KlaroSkope automatically detects and decodes invisible Unicode character encoding, then continues through nested Base64, hex, and XOR layers to reveal the hidden payload. Try KlaroSkope Free →
Frequently Asked Questions
Q
What is a zero-width character?
A zero-width character is a valid Unicode character that occupies no visual space when displayed. Examples include Zero-Width Space (U+200B), Hangul Filler (U+3164), and Variation Selectors (U+FE00-FE0F). These characters exist for legitimate text formatting purposes such as marking line break opportunities and controlling ligature formation. Attackers repurpose them to encode hidden data by assigning binary values to different invisible characters.
Q
How does invisible Unicode encoding hide malware?
Attackers use pairs of invisible characters to represent binary digits. For example, Halfwidth Hangul Filler (U+FFA0) represents 0 and Hangul Filler (U+3164) represents 1. Eight invisible characters encode one byte. A complete malicious script becomes hundreds or thousands of invisible characters that appear as blank space in text editors and code viewers. The payload is decoded at runtime by JavaScript that converts the invisible characters back to executable code.
Q
What was the GlassWorm attack?
GlassWorm was a self-propagating worm discovered in October 2025 by Koi Security that infected VSCode extensions on the OpenVSX marketplace. It used Unicode Variation Selectors to hide malicious code that was completely invisible when viewing extension source files. The malware compromised over 35,000 installations, harvesting developer credentials for GitHub, npm, and cryptocurrency wallets. It used Solana blockchain transaction memos as command-and-control infrastructure, making takedown impossible.
Q
Can I see invisible characters if I look carefully?

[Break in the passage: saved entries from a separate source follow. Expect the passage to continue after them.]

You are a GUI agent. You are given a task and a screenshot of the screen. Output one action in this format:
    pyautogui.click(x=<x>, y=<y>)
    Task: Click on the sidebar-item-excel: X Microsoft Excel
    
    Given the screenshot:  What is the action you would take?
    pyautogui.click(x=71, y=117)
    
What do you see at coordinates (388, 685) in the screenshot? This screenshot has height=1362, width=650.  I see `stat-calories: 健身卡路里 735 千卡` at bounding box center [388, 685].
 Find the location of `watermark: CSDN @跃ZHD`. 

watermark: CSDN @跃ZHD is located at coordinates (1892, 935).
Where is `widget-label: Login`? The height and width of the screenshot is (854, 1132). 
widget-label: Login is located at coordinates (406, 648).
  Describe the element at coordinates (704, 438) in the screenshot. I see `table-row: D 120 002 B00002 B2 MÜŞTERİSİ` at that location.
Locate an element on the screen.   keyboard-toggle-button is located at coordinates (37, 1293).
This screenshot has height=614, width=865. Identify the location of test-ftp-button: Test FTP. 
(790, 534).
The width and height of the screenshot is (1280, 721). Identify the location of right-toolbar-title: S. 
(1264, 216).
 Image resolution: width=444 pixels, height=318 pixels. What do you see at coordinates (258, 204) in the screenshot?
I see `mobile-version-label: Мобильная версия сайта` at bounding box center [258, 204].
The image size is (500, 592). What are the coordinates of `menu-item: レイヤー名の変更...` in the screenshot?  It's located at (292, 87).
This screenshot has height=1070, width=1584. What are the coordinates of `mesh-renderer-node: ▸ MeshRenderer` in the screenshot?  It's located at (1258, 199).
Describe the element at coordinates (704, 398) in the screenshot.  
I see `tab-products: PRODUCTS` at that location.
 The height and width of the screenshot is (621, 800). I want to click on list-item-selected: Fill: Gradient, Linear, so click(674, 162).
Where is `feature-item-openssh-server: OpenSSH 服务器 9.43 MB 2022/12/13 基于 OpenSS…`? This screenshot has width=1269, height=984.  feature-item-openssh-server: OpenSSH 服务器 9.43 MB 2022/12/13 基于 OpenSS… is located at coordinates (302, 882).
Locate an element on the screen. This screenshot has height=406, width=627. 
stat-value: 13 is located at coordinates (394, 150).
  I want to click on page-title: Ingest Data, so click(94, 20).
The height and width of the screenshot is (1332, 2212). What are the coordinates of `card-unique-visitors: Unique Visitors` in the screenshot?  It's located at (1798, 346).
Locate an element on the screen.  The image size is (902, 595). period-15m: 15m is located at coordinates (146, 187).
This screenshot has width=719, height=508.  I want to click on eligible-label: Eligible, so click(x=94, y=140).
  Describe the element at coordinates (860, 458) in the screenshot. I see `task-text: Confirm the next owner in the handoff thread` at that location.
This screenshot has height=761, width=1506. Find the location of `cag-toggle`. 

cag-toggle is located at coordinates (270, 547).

No. Zero-width characters render with no visual representation by design. Standard text editors, code viewers, and diff tools display them as empty space. To see them, you need specialised tools: hex editors that show raw byte values, Unicode analysers that display code points, or command-line utilities with Unicode-aware pattern matching.
Q
How do I protect my codebase from invisible character injection?
Implement a Git pre-commit hook that scans for invisible Unicode characters and rejects commits containing them. Add CI/CD pipeline checks that fail builds if invisible characters are detected in source files. Most codebases have no legitimate reason to contain Hangul fillers, Variation Selectors, or BiDi override characters. Blocking them proactively prevents attackers from using this technique in your repository.
Q
What is the difference between invisible encoding and Trojan Source?
Invisible encoding hides complete payloads in characters that do not display. Trojan Source (CVE-2021-42574) uses bidirectional override characters to manipulate how visible code displays versus how it executes. With invisible encoding, the malicious code is literally invisible. With Trojan Source, the malicious code is visible but appears to do something different than it actually does. Both exploit Unicode properties, but the attack mechanism differs.